The @api.depends line tells us how often or under which conditions this code will run. This function runs essentially whenever you add (or remove) an attribute line onto a product (.template). Basically, if you know how to add attributes and values to products, like making a red T-shirt from a T-shirt product, then this is the code that is running each time you do this. Of course it also runs when duplicating a product that has an attribute.
This immediately explains why (1) exists - the products that duplicate fast don't use attributes (or use attributes that are less commonly used...)
In fact, this code will trigger and compound the behavior by doing things like using export/import mechanisms to do regular product management workflows like adding attributes or adding products in bulk that would use attributes.
So why is most of the time being spent inside this function when duplicating a product? You'd think that just adding a row to this many2many relationship wouldn't be expensive, right?
What is the ORM doing here?
There is a kind of 'hidden mapped' going on here but we're assigning a many2many field a recordset.
pa.mapped('attribute_line_ids.product_tmpl_id') is a form of this I feel expresses the idea itself better. The effect of this is that we're finding all the attribute lines on all the product templates for the pa or product.attribute.
The more common the attribute, like "Brand" (which might be on every product you sell), then this is proportional to your overall product set itself.
Essentially the size of the recordset being 'written' to pa.product_tmpl_ids is the entire product recordset that uses pa.
If you have 100k products, duplicating a product with an attribute on all of the products will already be a problem. By 300k products, it likely won't complete anymore.
How to fix it
The reason for this field to exist is to aid in search and filtering on the website. This is reasonable and expected. Faceted search is a staple on eCommerce platforms and is relied upon to filter to your preferred brand, color, etc.
My goal was to make duplicating a product, with its attributes and values, take no additional time for this fields calculation at all.
I was able to achieve this by re-declaring the field, along with the computed field number_related_products, becoming stored and not computed.
Now we 'own' the process of updating these fields in the database and can optimize and time them to our needs.
For both (the relationship table and the number/count field), pure SQL is the obvious answer. We avoid the ORM and get postgres do the same "work".
Though there are enormous speed and efficiency gains for doing the computation in SQL, I still do not do this every time a new product is added. Instead, a new scheduled action is introduced to do this regularly. Additionally, a user might want to run it for an attribute or two, so a server action is helpful for the UX.
But what about all the call sites? These fields are used to prevent deleting attributes that have existing relationships!
Patch them so that if they would succeed because the field on-the-fly computation of the number of products is zero, call the re-index method on the attribute first! If it is truly zero, then this operation is very cheap and analogous to the original intent of 'computed field'.
Some of the uses like the smart button action action_open_related_products were optimized to return their results faster by using aggregation ORM methods.

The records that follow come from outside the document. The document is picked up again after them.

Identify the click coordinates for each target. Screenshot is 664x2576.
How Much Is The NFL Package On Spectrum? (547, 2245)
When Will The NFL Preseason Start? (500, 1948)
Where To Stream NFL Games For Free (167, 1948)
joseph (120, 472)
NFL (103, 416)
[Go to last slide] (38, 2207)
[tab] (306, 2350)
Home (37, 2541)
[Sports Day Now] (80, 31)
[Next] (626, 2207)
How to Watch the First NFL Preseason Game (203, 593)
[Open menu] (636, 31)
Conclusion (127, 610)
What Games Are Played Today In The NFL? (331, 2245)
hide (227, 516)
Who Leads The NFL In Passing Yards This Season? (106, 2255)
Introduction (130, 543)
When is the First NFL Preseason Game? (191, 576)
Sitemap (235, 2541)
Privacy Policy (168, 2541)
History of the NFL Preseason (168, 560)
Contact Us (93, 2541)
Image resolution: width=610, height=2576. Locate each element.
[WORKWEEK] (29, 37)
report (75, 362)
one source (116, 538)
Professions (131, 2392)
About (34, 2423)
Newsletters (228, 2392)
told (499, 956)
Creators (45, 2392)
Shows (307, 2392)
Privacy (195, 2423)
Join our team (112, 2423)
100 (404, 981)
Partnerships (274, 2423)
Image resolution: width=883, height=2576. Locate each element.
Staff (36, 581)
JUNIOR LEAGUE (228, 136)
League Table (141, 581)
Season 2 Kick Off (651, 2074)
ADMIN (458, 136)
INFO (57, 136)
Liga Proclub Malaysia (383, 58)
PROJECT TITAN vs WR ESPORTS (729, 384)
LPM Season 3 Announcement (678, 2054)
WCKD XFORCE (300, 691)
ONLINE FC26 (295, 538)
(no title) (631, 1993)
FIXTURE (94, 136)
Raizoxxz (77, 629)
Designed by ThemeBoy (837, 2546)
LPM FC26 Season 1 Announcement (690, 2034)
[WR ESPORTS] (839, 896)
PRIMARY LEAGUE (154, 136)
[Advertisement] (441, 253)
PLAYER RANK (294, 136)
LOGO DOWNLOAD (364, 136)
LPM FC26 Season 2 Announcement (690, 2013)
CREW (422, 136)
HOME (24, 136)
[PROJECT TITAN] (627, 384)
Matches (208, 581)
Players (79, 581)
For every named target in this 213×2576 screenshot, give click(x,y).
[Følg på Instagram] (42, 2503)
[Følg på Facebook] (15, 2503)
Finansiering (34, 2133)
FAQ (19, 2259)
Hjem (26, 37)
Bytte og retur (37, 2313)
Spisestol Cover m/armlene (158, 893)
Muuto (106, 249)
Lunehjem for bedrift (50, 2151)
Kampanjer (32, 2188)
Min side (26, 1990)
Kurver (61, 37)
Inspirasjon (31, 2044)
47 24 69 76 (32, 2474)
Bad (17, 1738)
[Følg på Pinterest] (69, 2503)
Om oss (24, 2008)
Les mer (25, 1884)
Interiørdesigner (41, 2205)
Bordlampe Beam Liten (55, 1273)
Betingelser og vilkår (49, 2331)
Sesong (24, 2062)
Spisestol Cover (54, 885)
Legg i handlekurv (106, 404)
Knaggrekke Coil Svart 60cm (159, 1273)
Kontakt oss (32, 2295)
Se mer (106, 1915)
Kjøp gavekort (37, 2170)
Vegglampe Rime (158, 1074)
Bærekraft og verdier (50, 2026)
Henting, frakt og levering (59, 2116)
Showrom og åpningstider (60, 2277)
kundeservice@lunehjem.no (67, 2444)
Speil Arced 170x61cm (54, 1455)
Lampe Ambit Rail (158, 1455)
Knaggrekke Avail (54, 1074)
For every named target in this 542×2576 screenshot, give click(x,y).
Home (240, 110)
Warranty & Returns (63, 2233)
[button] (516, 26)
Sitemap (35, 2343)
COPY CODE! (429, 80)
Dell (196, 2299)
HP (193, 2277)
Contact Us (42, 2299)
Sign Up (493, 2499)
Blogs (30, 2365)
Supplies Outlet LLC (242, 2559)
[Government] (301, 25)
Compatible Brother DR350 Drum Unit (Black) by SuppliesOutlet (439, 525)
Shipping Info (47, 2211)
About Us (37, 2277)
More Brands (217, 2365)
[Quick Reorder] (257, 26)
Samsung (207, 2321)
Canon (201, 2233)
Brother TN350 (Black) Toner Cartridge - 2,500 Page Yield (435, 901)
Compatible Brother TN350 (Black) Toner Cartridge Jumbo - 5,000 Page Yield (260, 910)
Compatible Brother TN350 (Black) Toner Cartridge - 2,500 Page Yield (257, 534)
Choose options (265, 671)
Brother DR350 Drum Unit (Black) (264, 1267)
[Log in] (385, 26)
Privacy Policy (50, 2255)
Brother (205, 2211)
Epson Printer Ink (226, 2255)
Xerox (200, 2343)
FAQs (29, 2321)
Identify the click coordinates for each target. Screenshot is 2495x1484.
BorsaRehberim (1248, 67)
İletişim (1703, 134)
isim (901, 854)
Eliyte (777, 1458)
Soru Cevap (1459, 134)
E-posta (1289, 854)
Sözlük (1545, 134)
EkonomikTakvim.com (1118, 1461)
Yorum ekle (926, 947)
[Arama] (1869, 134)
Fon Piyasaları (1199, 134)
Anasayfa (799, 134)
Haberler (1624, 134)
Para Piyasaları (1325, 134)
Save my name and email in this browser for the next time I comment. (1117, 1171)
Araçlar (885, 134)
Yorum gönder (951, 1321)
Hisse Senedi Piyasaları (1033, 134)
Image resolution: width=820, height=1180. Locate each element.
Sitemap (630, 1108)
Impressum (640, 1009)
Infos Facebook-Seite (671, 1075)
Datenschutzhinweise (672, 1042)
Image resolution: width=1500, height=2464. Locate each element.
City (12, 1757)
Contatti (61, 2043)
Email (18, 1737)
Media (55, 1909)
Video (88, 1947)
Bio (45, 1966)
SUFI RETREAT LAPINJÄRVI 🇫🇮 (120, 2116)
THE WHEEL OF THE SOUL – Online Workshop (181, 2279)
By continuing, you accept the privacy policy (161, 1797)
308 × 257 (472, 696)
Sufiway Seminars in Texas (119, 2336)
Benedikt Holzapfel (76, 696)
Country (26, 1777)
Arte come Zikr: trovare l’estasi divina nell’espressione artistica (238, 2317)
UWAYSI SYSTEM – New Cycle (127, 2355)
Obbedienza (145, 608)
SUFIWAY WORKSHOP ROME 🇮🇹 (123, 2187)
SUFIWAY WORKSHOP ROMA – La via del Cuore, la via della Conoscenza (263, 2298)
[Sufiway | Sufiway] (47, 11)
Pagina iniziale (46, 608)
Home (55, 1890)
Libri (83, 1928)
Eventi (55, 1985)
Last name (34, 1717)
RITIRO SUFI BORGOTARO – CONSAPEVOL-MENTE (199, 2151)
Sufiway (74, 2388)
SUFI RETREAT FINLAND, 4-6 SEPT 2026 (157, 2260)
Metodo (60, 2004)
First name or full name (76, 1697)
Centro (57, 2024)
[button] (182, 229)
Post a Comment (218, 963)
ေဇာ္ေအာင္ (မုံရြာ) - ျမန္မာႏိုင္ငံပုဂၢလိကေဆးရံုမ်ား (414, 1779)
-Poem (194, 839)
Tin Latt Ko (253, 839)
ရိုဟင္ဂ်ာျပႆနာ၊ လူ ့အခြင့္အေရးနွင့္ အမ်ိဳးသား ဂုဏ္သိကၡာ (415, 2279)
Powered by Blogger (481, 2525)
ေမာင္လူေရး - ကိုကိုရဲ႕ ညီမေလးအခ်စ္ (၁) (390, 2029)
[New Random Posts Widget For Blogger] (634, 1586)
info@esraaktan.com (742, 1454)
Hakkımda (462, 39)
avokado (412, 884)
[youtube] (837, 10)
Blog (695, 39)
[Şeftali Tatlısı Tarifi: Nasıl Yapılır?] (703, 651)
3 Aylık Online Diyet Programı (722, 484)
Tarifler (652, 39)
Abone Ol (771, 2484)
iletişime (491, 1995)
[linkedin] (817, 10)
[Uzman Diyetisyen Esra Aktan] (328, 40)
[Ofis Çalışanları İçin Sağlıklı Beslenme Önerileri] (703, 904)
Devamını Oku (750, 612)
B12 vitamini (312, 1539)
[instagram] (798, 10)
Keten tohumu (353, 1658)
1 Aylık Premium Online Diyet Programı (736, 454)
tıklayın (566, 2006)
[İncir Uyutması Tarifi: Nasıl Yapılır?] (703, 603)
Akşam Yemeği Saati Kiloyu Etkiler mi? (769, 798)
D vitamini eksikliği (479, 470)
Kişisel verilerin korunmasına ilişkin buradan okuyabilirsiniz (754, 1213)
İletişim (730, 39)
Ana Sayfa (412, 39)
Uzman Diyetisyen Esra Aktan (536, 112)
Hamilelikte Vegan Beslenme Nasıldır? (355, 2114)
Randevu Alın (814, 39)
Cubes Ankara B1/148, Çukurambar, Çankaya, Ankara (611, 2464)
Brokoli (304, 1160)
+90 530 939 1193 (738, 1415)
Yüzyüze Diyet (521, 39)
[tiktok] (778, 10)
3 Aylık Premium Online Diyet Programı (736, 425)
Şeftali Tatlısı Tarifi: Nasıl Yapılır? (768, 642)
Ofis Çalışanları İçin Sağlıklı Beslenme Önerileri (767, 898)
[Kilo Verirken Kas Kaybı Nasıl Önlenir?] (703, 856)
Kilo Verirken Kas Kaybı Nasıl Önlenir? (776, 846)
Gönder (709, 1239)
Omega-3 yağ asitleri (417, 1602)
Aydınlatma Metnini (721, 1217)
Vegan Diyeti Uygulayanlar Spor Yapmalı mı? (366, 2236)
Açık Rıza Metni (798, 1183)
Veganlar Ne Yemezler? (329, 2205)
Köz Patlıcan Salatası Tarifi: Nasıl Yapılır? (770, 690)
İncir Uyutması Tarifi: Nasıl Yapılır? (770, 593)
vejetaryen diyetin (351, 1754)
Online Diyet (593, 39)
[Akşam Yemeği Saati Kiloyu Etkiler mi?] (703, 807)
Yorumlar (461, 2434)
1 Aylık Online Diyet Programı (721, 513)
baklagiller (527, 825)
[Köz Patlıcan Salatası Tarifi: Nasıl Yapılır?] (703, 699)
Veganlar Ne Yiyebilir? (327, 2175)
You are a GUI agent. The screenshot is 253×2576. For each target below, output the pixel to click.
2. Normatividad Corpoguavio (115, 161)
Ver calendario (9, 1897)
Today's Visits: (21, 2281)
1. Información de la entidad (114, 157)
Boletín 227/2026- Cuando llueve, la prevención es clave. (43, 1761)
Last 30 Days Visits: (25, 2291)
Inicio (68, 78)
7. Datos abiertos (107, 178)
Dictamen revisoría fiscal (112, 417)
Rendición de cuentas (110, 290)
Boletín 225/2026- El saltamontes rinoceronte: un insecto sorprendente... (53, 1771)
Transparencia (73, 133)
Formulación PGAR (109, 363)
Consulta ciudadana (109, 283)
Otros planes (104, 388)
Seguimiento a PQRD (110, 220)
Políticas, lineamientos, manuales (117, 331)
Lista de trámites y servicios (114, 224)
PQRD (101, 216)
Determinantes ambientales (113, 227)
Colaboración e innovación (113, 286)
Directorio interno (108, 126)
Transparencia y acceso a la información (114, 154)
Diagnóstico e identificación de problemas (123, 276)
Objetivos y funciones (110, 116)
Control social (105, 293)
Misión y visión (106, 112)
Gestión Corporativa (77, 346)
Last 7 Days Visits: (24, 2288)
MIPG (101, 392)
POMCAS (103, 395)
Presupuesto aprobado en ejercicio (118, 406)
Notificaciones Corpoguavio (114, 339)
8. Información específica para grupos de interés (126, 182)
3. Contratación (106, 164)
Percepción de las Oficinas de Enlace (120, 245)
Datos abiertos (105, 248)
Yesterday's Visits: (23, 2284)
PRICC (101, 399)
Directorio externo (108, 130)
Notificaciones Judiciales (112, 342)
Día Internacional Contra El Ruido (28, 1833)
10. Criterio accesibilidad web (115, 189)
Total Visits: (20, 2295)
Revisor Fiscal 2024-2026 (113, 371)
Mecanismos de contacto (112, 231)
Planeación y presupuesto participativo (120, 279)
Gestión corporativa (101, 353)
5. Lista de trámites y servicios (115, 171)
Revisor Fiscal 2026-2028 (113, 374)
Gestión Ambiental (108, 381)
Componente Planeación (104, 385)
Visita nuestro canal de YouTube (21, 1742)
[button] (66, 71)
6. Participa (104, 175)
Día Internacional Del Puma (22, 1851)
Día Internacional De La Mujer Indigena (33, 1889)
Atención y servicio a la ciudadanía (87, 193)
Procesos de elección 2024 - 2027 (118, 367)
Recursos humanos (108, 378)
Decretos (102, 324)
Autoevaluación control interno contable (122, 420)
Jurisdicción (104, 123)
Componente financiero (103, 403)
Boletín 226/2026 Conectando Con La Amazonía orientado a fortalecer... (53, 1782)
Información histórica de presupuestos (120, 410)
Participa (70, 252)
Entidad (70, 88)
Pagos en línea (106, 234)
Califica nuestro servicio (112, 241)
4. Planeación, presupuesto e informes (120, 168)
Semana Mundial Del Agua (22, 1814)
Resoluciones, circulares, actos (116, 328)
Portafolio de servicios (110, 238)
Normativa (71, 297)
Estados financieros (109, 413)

The main "less" here is that we no longer impact this relationship at all when creating or updating products. This makes things like import scripts/files perform much much better and restores most of the UX feel to working as a product manager with large product sets.
However, it should be pointed out that another significant "less" here is using optimized SQL vs the ORM. The ORM method ends up spending a lot of time with very large recordsets that don't benefit in any significant way from being recordsets/objects. No in python filtering or methods were called in the original code, so the possibility of hitting timeouts and memory limits should just be avoided.
All in all, significantly "less" IO, postgres locks, and memory usage.